Dutch authorities fined it $33m for scraping images of EU citizens without their permission and they might go to extreme lengths to get them to pay.
Ka-ching!
AI agents are already performing some useful tasks, but paying for stuff still requires humans to take out their credit cards. That could be about to change. The CEO of crypto exchange platform Coinbase said his company witnessed the first AI-to-AI crypto transaction this week.
Coinbase now allows users to create a crypto wallet and link it to an AI agent. Imagine an AI agent paying your bills, booking tickets, hiring a freelancer, or transacting with other AI agents to complete a task. This could be huge.
In other news…
Here are some other clickworthy AI stories we enjoyed this week:
- Anthropic launches Claude Enterprise with an expanded 500K context window and a native GitHub integration.

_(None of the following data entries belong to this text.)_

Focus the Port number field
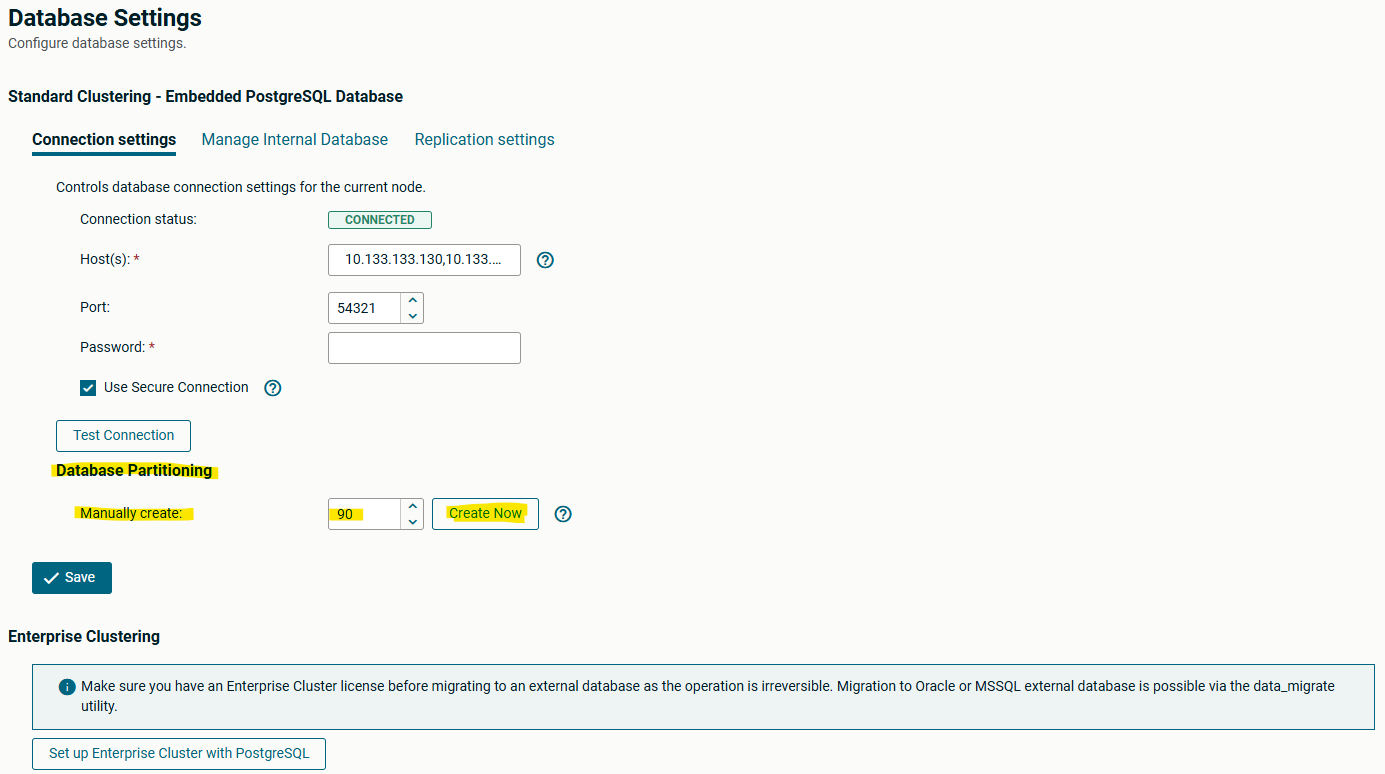(365, 308)
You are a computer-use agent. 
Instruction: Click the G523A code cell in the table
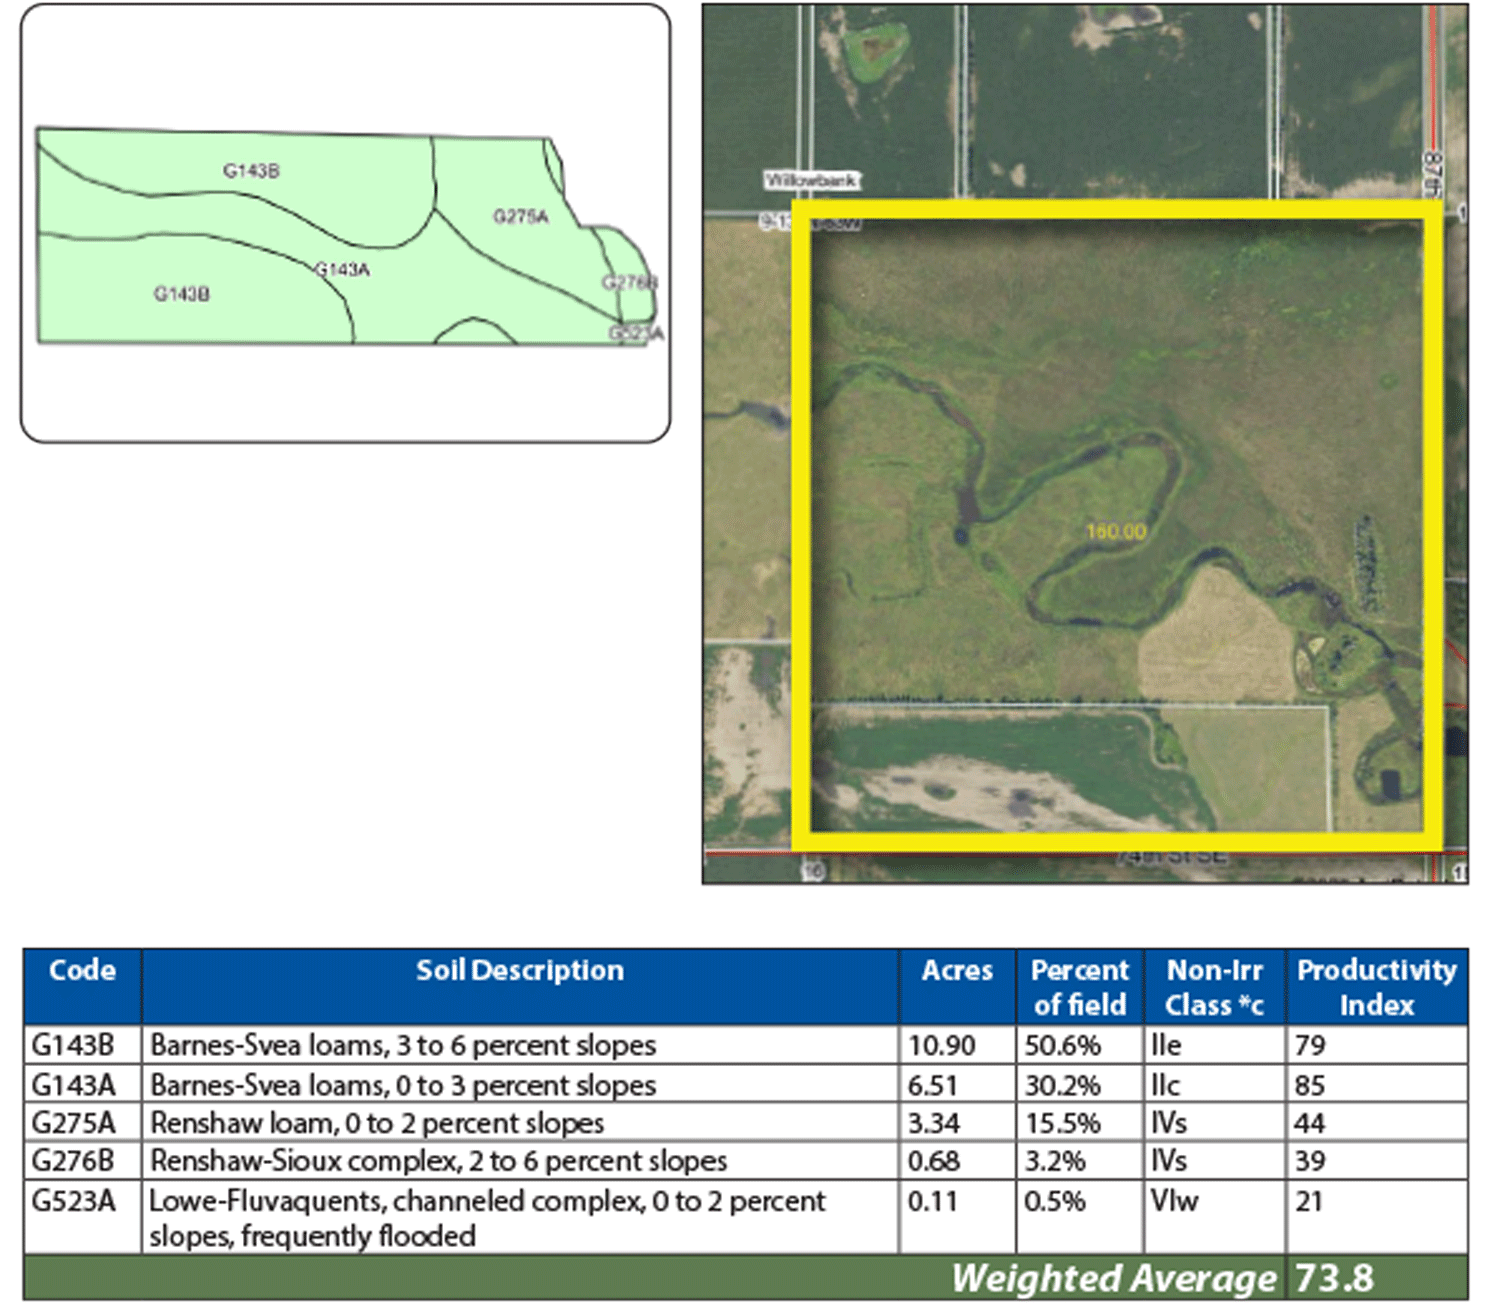[x=73, y=1200]
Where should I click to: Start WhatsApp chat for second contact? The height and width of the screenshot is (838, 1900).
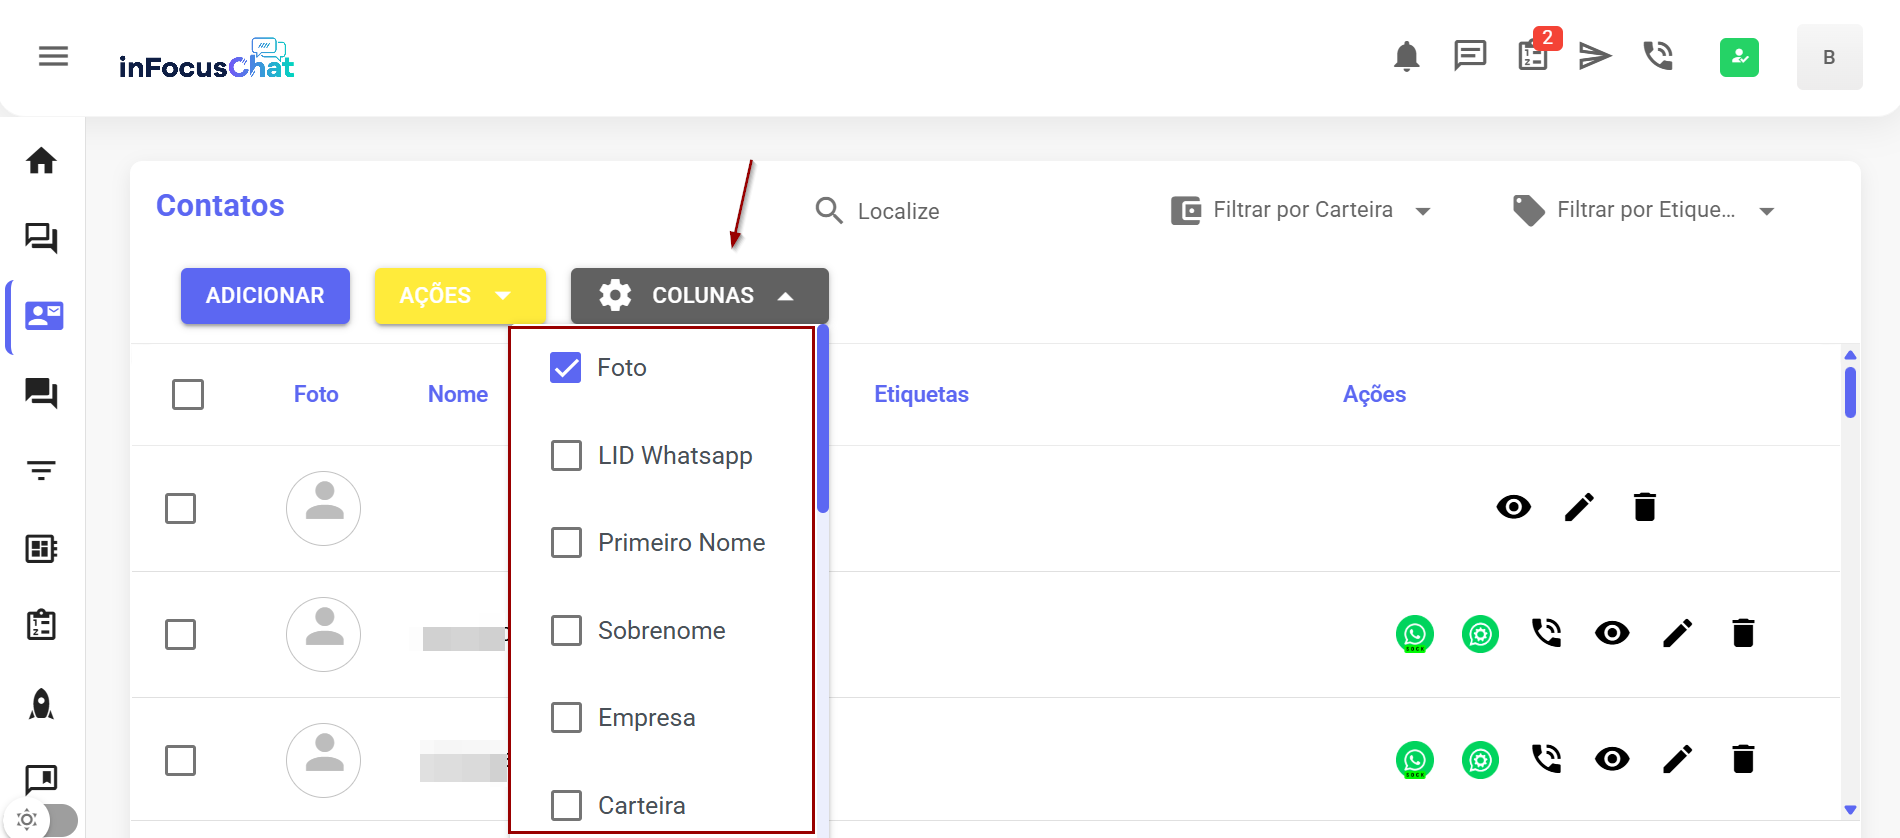1414,634
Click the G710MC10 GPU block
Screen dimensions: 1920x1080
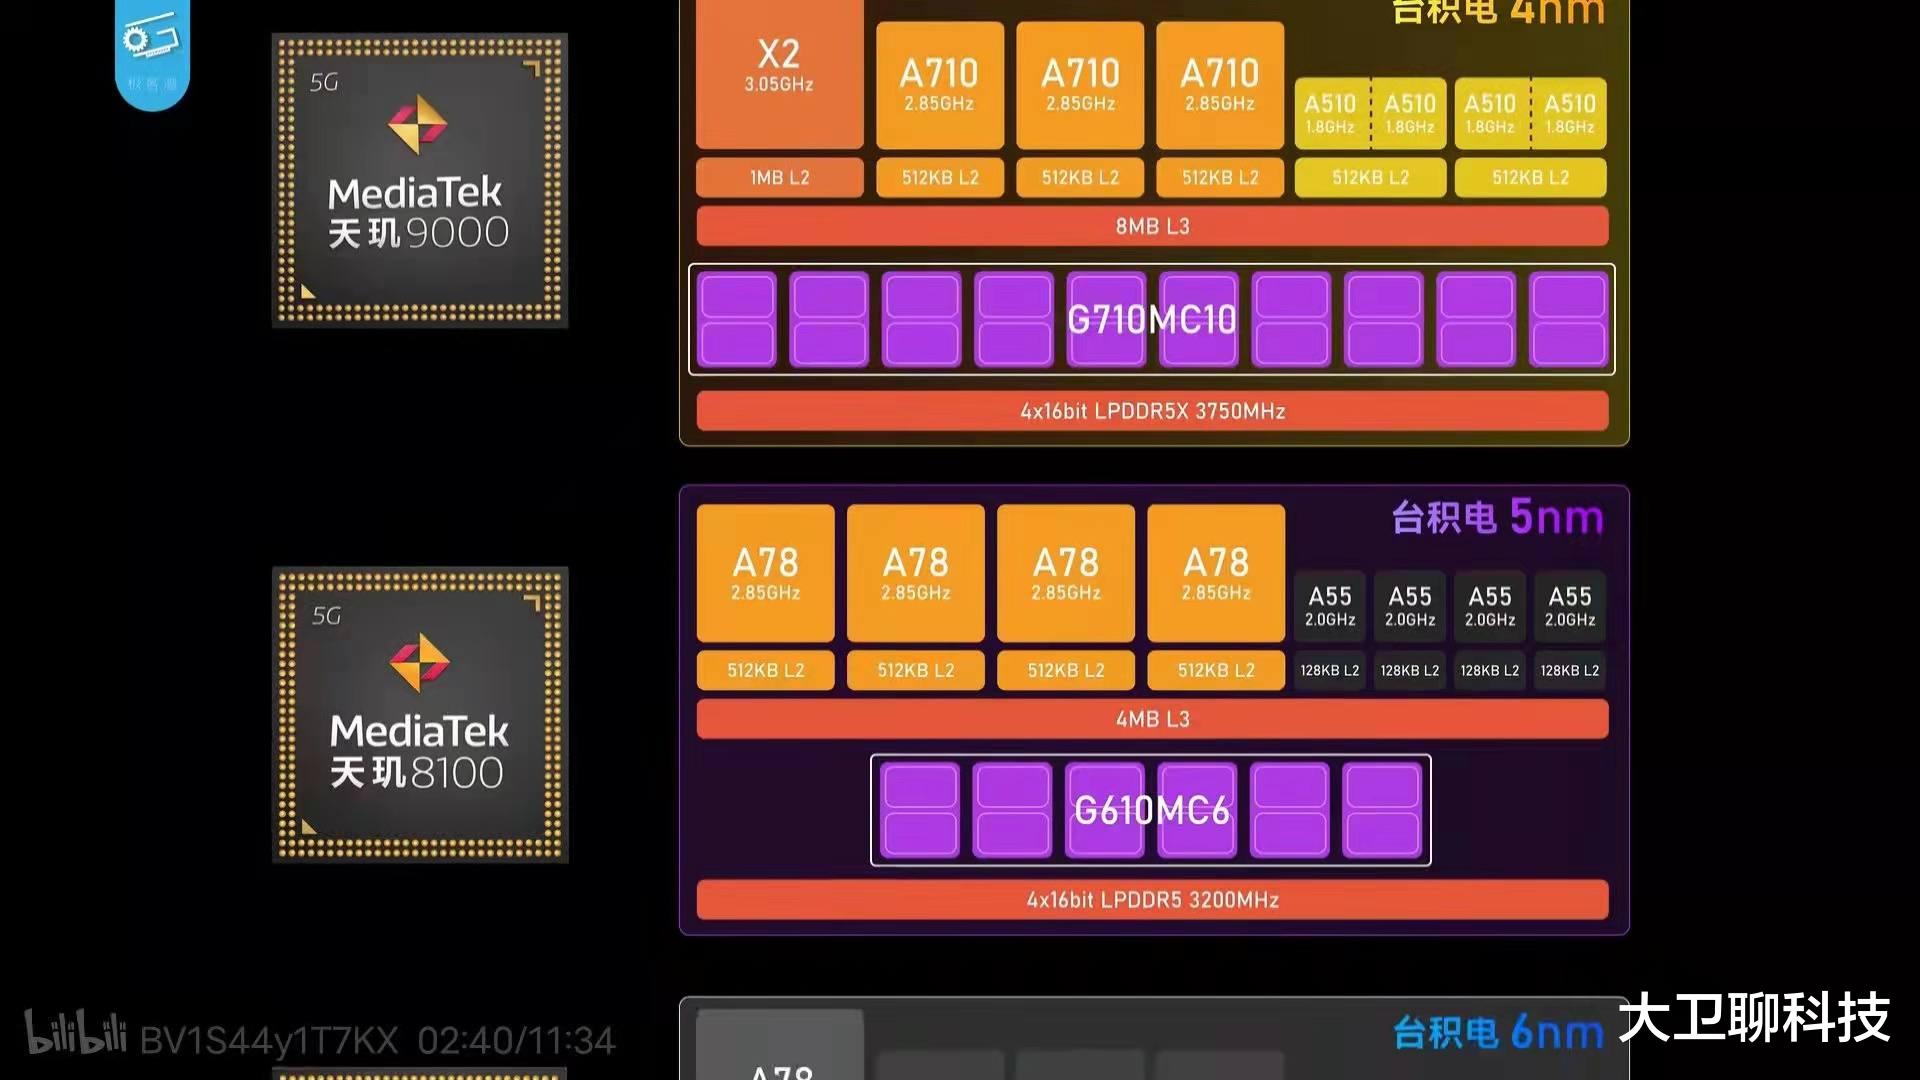click(x=1151, y=320)
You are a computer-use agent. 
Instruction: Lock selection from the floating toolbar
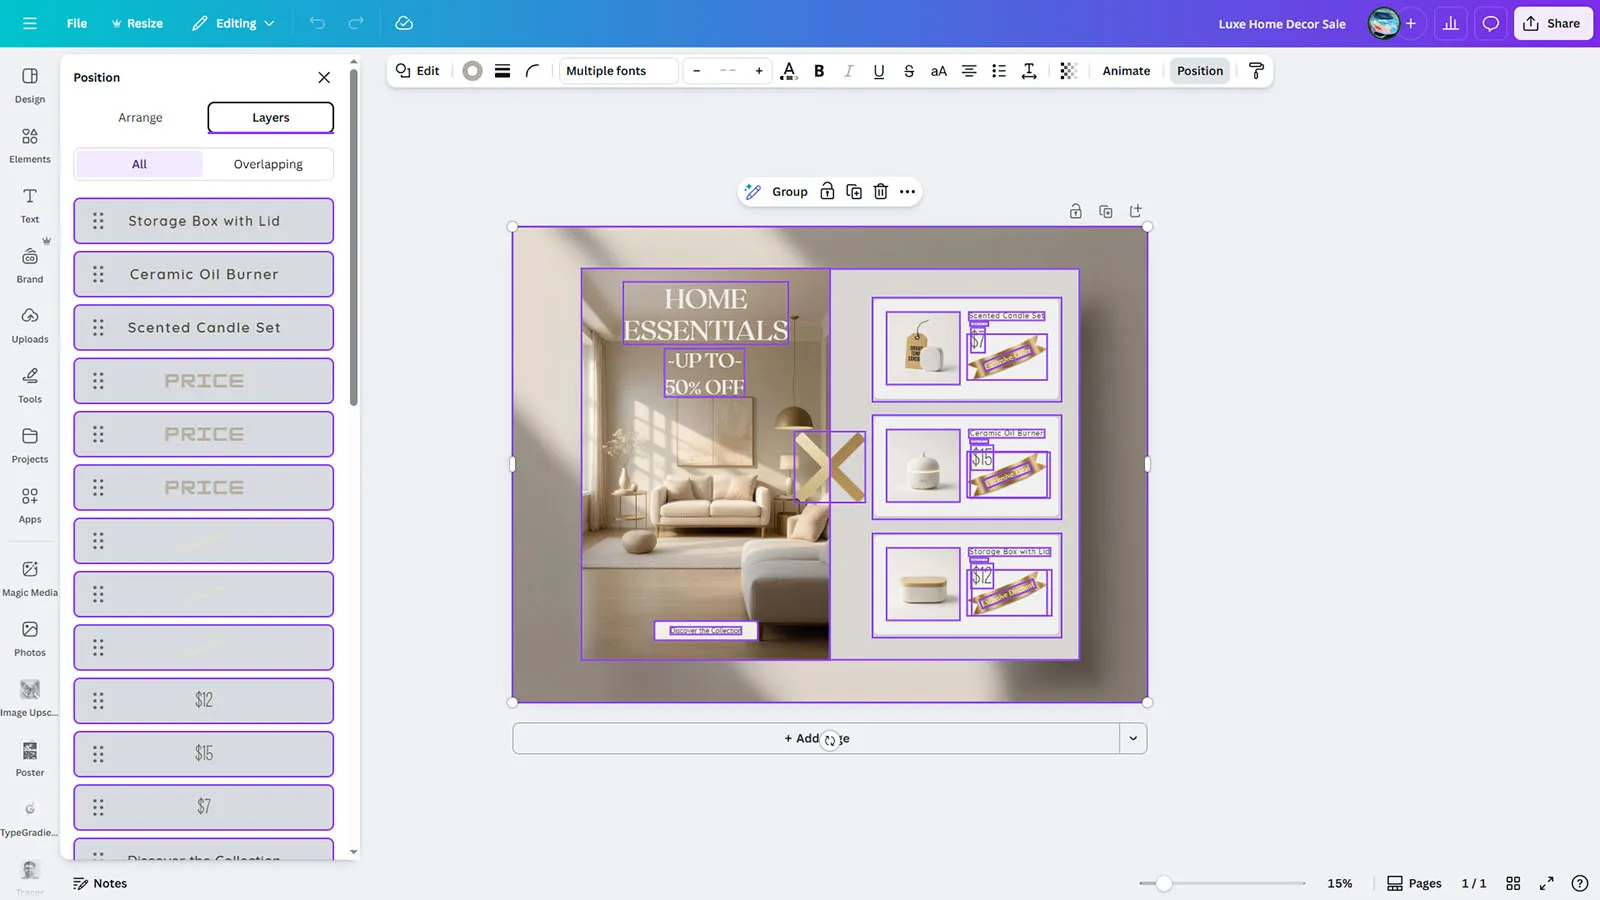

- This tech company stole voice artists’ voices, used AI to clone them, and then sold them.
- Venezuela’s newest news agency says AI anchors protect reporters amid government crackdown.
- Smartwatch insults Chinese as authorities struggle to tame AI.
- PLAUD’s wearable AI notetaker pin transcribes and summarizes conversations in real-time.
- New York Times writer exposes how AI models can be fooled by invisible text on websites.
- Researchers give us a preview of what an AI model with a 100M token context window can do.
- Amazon will use Anthropic’s Claude to power its upgraded Alexa assistant.
- Lumen Orbit is building data centers in space to make use of 24/7 solar energy and passive cooling.
🚀@LumenOrbit (YC S24) is building a network of megawatt-scale data centers in space, scalable to gigawatt capacity.
Congrats on the launch, @johnstonphil, @ezrafeilden, and @adioltean!https://t.co/VfVjcwJrbe pic.twitter.com/ycOvFSQP4N
— Y Combinator (@ycombinator) September 3, 2024
And that’s a wrap.
Are you done paying attention to any “news” related to OpenAI or are you repeatedly hitting refresh on ChatGPT to see if we got GPT Next? OpenAI just announced its @OpenAINewsroom X account so maybe…
What do you think about the new Californian AI laws protecting performers? Do they make sense or are they simply delaying the inevitable?
OpenAI promises may have grabbed the headlines but the real stars this week were the two AI agents trading a bit of crypto for some text. AI agents creating communities and economies of their own will change everything.